Instructions for the task:
Would you please output the lines of the data below from the one containing "Image resolution: width=800 pixels, height=561" to the end, exactly and with nothing added?

Given data:
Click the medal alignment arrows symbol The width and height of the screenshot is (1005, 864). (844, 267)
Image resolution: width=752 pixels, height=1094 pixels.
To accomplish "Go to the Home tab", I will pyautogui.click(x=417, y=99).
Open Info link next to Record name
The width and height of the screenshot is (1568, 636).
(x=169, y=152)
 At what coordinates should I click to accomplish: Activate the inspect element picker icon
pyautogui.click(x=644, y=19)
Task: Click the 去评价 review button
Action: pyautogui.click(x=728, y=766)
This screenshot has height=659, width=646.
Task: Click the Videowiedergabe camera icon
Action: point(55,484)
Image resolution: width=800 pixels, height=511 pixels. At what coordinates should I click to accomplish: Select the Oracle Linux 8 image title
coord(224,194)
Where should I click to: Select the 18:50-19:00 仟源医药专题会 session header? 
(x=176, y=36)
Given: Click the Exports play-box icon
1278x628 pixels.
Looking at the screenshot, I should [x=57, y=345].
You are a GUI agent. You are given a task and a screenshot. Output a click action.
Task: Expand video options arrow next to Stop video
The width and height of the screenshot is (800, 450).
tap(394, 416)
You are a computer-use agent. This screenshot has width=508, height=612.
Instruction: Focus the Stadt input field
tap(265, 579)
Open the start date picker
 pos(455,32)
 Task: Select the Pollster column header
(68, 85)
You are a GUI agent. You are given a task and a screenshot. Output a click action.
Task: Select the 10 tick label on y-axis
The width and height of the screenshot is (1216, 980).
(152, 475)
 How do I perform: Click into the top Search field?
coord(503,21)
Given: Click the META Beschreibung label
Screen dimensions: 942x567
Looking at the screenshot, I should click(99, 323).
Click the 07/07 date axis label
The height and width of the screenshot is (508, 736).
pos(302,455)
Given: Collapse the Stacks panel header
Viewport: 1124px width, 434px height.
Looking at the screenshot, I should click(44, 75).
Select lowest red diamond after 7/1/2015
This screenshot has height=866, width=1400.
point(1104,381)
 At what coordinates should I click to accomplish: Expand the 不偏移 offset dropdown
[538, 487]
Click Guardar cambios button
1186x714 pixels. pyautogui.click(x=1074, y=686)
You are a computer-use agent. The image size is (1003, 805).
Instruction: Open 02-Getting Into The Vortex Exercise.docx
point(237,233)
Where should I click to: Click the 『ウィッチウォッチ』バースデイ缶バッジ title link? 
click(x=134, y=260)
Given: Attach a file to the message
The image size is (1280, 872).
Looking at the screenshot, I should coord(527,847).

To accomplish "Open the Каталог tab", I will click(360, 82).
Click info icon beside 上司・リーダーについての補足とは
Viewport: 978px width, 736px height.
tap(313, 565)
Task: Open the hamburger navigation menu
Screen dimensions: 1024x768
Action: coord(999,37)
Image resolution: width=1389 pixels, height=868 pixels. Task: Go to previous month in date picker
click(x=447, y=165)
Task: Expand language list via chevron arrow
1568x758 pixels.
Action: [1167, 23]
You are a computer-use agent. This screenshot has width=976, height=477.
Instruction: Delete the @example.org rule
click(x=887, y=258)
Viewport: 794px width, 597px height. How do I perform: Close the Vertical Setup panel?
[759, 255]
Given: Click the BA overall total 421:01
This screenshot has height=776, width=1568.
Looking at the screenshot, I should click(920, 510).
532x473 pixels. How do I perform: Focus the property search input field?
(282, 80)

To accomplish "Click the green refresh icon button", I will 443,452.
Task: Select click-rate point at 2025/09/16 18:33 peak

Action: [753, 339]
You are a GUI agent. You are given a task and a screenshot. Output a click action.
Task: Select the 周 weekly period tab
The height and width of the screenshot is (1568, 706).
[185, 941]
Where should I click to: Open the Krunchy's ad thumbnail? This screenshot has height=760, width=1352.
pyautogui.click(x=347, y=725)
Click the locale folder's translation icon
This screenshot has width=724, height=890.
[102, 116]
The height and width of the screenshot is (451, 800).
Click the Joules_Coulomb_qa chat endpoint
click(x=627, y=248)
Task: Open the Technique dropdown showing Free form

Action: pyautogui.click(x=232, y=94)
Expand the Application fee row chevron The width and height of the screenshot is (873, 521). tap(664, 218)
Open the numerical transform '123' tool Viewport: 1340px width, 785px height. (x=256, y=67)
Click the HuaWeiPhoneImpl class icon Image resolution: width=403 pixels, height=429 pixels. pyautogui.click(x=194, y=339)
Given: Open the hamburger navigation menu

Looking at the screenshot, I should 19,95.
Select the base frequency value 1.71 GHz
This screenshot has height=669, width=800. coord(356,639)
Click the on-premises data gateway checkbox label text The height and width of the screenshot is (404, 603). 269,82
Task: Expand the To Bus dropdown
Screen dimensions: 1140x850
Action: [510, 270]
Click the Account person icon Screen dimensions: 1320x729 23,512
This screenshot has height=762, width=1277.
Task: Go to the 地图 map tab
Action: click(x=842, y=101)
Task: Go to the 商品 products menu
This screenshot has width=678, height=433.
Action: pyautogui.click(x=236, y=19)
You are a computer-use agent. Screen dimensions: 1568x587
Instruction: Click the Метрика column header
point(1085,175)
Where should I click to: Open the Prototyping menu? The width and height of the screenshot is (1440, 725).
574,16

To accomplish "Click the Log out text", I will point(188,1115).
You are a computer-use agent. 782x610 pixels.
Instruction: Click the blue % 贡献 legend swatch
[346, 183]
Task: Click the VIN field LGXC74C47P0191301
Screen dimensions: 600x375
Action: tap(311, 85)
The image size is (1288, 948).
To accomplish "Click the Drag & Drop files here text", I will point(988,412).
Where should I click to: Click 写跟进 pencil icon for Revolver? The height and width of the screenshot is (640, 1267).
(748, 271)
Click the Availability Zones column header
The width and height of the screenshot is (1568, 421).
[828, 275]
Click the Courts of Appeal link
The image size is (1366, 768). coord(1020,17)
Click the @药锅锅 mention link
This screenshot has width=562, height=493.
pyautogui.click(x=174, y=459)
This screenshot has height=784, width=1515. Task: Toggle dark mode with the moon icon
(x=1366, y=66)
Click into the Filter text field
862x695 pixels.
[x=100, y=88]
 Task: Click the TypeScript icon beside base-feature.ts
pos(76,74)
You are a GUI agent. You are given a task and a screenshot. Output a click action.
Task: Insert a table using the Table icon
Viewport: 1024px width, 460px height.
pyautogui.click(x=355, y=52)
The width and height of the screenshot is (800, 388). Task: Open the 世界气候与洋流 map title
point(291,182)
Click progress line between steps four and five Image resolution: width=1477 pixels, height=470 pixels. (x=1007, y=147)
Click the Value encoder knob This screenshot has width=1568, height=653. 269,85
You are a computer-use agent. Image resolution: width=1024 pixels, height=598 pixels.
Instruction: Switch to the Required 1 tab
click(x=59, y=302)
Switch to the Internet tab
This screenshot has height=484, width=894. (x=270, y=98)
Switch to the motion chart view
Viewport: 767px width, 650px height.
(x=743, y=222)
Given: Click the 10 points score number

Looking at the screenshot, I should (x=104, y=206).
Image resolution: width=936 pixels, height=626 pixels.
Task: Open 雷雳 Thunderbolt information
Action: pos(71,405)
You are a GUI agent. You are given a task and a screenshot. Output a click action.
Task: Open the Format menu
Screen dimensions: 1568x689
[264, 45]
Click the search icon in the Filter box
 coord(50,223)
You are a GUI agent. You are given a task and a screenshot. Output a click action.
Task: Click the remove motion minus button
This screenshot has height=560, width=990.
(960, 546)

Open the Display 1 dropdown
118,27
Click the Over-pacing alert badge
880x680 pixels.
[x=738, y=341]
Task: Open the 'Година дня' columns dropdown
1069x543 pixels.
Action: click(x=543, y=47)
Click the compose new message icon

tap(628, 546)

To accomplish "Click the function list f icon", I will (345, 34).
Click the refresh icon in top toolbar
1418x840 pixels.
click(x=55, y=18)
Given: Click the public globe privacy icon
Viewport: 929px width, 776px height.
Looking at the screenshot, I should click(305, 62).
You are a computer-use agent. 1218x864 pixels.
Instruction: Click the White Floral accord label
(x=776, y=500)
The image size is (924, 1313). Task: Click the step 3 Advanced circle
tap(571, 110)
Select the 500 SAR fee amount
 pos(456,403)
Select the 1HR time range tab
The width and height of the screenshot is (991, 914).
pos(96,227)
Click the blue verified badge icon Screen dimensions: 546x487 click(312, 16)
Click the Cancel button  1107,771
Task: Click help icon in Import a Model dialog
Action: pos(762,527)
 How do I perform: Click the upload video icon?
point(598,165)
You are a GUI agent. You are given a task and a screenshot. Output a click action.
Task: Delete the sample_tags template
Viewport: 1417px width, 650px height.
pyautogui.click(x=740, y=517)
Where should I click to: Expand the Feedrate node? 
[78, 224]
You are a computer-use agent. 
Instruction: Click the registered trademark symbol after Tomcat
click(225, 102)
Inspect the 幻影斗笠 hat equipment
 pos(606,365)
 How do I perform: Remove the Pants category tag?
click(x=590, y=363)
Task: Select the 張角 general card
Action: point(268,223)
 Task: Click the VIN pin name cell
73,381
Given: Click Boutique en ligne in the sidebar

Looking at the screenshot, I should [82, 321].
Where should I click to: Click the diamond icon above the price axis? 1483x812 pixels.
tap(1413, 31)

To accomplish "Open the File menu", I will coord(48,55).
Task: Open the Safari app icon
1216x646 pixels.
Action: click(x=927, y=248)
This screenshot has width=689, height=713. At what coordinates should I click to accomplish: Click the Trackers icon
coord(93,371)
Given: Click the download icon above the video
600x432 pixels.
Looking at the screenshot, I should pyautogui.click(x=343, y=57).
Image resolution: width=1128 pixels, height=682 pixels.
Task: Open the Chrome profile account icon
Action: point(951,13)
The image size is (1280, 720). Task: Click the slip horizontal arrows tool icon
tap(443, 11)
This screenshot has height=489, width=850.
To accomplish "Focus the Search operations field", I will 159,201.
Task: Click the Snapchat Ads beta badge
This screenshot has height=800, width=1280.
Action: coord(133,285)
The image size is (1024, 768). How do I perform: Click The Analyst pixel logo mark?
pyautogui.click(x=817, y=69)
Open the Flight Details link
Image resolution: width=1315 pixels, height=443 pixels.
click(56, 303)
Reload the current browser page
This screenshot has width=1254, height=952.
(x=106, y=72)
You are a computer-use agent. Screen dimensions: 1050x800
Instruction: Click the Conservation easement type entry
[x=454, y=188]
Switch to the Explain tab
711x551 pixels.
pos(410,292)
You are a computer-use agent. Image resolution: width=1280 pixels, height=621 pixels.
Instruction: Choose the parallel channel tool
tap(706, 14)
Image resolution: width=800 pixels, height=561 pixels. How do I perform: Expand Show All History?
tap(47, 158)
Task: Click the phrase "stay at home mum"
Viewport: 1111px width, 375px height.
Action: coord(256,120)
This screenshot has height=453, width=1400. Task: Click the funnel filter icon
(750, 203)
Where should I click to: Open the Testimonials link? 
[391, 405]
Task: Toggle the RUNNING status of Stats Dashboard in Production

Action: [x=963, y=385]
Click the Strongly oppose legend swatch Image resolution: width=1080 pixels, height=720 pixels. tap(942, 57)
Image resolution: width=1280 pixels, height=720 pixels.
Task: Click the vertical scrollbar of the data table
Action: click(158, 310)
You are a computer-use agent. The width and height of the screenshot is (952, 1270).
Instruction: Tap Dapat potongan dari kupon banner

Finished exercise:
Image resolution: width=800 pixels, height=561 pixels. How do I perform: Expand Show All History?
tap(47, 158)
Task: Click the phrase "stay at home mum"
Viewport: 1111px width, 375px height.
Action: coord(256,120)
This screenshot has height=453, width=1400. Task: Click the funnel filter icon
(750, 203)
Where should I click to: Open the Testimonials link? 
[391, 405]
Task: Toggle the RUNNING status of Stats Dashboard in Production

Action: [x=963, y=385]
Click the Strongly oppose legend swatch Image resolution: width=1080 pixels, height=720 pixels. tap(942, 57)
Image resolution: width=1280 pixels, height=720 pixels.
Task: Click the vertical scrollbar of the data table
Action: click(158, 310)
You are a computer-use agent. The width and height of the screenshot is (952, 1270).
Instruction: Tap Dapat potongan dari kupon banner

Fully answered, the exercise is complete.